I know several of the authors of this paper have also published on the topic of intravenous infusion of Campath compared to subcutaneous injections. Presumably the patients recruited earlier in this study did not get the benefit of hindsight. It seems clear that sub-q administration of Campath is a lot easier on patients. I wish the authors had taken the trouble to spell out this important detail, in this paper as well.

There is one definite negative result in this study. Patients with large lymph nodes do not do well on Campath therapy, as it is currently practiced. That is too bad, because a very substantial percentage of patients with poor prognosis or late stage disease have large lymph nodes. What are the options for these patients? I hope the researchers are looking at ways of improving responses in such cases. New research reports suggest it might be possible to flush out CLL cells out of the lymph nodes and into the peripheral blood, by means of using mobilizing agents such as G-CSF, GM-CSF, AMD-3100, or by interfering with homing mechanisms that use SDF-1/CXCR-4 interactions. Is the problem one of access, a case of the fat lady not being able to get in through a narrow door? Do bulky lymph nodes pose a problem because the large Campath molecules cannot get in through all the nooks and crannies of lymph node architecture? Or is the problem due to "nurse like cells" and the microenvironment of the lymph nodes that makes it harder to kill CLL cells? Do we need to make the next generation Campath-like drugs smaller molecules so that they can get in more easily, or do we have to make the drugs more potent so that even nurse-like cells cannot protect CLL cells from death?

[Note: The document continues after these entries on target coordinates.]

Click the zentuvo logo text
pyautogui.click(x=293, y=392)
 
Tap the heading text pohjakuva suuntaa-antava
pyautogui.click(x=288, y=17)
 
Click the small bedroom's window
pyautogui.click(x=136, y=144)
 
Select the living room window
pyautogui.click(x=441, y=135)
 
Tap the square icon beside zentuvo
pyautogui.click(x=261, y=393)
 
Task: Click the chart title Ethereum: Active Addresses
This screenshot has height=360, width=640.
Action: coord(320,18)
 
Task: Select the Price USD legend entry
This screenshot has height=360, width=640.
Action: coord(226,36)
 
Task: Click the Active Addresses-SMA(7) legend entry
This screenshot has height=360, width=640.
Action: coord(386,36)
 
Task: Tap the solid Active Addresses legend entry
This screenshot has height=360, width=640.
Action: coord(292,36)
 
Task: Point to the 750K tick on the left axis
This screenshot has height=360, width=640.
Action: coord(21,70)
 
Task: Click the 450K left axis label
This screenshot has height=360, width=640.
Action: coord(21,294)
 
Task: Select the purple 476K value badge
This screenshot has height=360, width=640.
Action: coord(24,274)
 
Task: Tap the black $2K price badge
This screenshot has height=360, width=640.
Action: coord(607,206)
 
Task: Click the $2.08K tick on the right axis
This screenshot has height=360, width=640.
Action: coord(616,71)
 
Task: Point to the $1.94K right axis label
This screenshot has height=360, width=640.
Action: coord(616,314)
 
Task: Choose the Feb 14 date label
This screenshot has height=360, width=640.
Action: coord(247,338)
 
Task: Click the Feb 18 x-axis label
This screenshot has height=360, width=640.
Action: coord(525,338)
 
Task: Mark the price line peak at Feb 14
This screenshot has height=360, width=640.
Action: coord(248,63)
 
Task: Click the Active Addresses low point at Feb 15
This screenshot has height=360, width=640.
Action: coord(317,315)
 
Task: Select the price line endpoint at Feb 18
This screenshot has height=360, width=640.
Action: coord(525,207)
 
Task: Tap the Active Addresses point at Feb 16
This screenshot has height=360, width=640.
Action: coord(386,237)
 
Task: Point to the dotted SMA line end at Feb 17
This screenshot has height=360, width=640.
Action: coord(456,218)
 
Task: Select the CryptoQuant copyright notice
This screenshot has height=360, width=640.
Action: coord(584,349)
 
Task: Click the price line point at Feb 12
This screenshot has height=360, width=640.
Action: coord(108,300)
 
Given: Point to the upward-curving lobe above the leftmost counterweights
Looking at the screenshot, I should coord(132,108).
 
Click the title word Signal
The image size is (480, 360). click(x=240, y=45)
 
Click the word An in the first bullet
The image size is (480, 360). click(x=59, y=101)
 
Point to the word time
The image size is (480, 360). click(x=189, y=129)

We have reviewed in a previous article the interesting work coming from Long Island Jewish Hospital. The "heavy water" experiment reported by Chiorazzi, et. al. has shed interesting light on the life of CLL cells. It seems they are not quite as indolent as we thought. They multiply at a pretty fast clip. Knowing details like this is very important if we are to have a chance of improving therapy options. Campath is an extremely important drug in our arsenal and I am dismayed we still do not have a good handle on the pharmacokinetics of this monoclonal. Berlex / Schering AG  and Genzyme/Ilex would be well served to fund such studies. Yeah, I know all the excuses, red tape, expenses, it is hard to get human volunteers for such studies, yada yada. But what is the excuse for not doing detailed studies of this sort, with radio-labeled Campath in mouse or primate studies? It is no longer good enough to say Campath does not work very well for lymph nodes, we need to know more about why this is so, and come up with ways to get around the problem.

All in all, a credible and well conducted study by some of the best experts in the field, all the more valuable because the full details have been promptly reported. Take a bow, gentlemen.